Stored items
········

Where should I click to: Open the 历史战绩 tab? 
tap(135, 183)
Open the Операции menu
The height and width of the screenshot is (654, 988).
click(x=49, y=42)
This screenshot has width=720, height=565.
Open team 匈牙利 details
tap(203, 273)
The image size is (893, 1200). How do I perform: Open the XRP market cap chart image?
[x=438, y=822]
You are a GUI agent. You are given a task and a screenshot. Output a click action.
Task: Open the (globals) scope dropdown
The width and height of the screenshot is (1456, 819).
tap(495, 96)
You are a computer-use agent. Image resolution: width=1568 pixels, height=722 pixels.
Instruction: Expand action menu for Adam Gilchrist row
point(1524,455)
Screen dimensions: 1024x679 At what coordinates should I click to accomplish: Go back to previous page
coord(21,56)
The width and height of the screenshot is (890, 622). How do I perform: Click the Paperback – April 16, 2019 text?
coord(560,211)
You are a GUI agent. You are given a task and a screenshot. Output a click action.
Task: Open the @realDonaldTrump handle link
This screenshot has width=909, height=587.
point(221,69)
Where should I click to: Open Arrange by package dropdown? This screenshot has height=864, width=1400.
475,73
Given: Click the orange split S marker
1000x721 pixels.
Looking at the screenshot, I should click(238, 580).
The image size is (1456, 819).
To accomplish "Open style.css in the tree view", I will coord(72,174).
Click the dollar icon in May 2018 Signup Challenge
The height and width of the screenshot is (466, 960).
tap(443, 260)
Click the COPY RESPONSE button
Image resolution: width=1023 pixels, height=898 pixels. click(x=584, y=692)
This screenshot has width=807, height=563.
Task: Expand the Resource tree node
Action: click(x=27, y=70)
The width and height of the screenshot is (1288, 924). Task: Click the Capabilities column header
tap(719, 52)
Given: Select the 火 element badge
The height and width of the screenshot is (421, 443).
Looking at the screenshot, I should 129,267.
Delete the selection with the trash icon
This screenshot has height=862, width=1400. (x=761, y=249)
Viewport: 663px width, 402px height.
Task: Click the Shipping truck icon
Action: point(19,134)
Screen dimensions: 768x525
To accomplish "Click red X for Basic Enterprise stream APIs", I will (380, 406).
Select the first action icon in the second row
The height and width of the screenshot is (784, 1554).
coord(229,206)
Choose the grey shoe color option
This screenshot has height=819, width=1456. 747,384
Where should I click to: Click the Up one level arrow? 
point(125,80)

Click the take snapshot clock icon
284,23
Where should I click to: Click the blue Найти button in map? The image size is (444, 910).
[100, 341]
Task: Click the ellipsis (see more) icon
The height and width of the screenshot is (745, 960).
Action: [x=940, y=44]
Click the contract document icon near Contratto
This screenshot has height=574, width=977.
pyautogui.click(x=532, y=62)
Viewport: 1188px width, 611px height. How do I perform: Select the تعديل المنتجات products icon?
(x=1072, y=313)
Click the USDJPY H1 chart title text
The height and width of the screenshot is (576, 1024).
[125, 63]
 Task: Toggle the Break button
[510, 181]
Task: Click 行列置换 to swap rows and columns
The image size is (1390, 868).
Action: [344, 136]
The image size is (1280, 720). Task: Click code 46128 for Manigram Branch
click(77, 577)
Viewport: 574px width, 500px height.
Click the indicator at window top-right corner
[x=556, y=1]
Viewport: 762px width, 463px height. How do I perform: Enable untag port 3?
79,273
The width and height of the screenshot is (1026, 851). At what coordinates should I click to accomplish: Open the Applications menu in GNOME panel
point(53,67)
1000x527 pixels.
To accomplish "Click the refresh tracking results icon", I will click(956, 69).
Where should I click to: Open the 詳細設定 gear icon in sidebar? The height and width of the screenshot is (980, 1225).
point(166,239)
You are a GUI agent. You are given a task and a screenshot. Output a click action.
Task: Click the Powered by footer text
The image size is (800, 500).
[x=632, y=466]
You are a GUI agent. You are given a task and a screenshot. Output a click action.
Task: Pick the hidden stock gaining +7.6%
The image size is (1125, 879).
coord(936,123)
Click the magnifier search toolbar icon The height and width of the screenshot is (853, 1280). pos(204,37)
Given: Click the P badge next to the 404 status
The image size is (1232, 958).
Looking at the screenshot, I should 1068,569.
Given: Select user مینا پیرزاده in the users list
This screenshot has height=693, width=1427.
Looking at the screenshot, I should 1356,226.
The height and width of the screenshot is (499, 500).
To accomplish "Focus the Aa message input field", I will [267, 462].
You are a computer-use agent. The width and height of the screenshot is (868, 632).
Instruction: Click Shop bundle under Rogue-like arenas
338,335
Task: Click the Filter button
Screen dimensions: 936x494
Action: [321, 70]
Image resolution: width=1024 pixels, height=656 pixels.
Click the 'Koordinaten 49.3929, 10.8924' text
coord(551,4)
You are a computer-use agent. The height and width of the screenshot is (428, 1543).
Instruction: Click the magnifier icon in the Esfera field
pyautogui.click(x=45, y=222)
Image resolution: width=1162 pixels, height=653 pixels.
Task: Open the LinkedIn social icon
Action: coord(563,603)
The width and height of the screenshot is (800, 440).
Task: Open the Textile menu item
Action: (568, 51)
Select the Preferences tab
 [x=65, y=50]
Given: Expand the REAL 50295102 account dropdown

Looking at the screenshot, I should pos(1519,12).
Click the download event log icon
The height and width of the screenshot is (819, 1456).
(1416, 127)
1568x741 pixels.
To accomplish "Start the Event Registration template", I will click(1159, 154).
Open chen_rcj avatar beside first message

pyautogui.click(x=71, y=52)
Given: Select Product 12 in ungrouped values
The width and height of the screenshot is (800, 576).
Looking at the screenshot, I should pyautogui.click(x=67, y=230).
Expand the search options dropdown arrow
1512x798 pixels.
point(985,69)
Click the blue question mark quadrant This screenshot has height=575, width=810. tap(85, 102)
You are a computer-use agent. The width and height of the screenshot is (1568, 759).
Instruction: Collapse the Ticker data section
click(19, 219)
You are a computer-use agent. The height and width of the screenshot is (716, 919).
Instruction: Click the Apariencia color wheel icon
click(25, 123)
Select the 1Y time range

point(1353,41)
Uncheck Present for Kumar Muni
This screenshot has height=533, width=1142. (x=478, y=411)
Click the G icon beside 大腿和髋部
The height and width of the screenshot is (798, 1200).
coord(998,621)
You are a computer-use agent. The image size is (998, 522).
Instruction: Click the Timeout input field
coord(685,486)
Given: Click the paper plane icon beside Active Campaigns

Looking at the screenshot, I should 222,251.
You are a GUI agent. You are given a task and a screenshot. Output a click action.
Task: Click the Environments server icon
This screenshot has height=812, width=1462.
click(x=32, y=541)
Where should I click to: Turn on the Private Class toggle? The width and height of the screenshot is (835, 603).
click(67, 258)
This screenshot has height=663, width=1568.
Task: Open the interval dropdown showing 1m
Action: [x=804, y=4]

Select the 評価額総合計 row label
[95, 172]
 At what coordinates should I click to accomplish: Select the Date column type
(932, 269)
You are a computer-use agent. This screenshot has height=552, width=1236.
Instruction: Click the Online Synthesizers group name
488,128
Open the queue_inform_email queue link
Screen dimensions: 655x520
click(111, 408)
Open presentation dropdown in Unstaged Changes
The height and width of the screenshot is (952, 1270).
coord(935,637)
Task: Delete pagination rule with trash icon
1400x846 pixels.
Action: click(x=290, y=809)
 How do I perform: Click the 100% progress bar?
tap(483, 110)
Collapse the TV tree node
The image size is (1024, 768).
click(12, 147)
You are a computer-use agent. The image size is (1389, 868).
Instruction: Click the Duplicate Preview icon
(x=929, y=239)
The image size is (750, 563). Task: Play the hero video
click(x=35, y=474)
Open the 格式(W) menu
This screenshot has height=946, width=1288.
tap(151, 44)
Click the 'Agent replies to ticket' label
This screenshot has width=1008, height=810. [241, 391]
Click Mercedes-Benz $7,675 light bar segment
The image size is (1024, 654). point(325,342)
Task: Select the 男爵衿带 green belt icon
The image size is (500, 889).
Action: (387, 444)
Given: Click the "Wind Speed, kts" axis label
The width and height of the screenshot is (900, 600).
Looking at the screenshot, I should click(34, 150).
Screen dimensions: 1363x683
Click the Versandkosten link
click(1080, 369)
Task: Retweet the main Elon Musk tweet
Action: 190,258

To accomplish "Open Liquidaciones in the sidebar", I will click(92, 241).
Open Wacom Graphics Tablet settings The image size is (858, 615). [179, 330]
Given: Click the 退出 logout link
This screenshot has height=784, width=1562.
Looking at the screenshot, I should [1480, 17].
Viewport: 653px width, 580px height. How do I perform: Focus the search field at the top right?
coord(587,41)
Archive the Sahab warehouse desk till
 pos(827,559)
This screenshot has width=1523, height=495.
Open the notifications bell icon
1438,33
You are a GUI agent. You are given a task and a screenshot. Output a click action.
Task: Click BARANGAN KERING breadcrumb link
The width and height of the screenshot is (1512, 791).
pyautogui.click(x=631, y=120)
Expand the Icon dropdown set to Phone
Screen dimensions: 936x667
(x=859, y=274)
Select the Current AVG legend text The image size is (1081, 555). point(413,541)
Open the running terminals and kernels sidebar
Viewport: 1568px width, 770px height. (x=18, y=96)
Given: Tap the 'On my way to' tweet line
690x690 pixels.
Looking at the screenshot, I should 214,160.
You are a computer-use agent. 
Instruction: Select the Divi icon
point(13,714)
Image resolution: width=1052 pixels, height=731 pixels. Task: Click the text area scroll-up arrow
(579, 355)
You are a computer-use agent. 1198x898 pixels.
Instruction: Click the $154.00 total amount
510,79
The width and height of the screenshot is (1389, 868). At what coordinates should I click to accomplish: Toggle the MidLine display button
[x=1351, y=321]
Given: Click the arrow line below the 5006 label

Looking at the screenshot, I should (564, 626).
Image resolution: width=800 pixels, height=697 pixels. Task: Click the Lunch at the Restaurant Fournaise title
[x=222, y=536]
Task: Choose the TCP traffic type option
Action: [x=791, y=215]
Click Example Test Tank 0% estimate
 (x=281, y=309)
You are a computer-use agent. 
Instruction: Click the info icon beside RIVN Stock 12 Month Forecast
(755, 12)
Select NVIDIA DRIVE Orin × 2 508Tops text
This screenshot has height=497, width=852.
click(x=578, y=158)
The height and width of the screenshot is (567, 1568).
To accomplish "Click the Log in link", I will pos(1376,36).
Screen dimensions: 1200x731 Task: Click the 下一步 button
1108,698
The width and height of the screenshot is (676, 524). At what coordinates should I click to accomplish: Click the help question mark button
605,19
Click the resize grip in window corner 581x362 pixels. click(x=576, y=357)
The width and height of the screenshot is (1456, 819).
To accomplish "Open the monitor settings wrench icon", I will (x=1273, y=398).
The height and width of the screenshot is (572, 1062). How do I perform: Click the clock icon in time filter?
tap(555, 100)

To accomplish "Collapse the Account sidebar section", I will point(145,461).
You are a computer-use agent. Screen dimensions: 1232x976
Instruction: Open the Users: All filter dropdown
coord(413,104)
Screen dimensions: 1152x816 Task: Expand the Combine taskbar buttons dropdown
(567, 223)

········

:: Stated problem ::
Duplicate every line from the one containing "Given: Select user" down to the one containing "Action: [321, 70]", both included.

:: Completed task ::
Given: Select user مینا پیرزاده in the users list
This screenshot has height=693, width=1427.
Looking at the screenshot, I should 1356,226.
The height and width of the screenshot is (499, 500).
To accomplish "Focus the Aa message input field", I will [267, 462].
You are a computer-use agent. The width and height of the screenshot is (868, 632).
Instruction: Click Shop bundle under Rogue-like arenas
338,335
Task: Click the Filter button
Screen dimensions: 936x494
Action: [321, 70]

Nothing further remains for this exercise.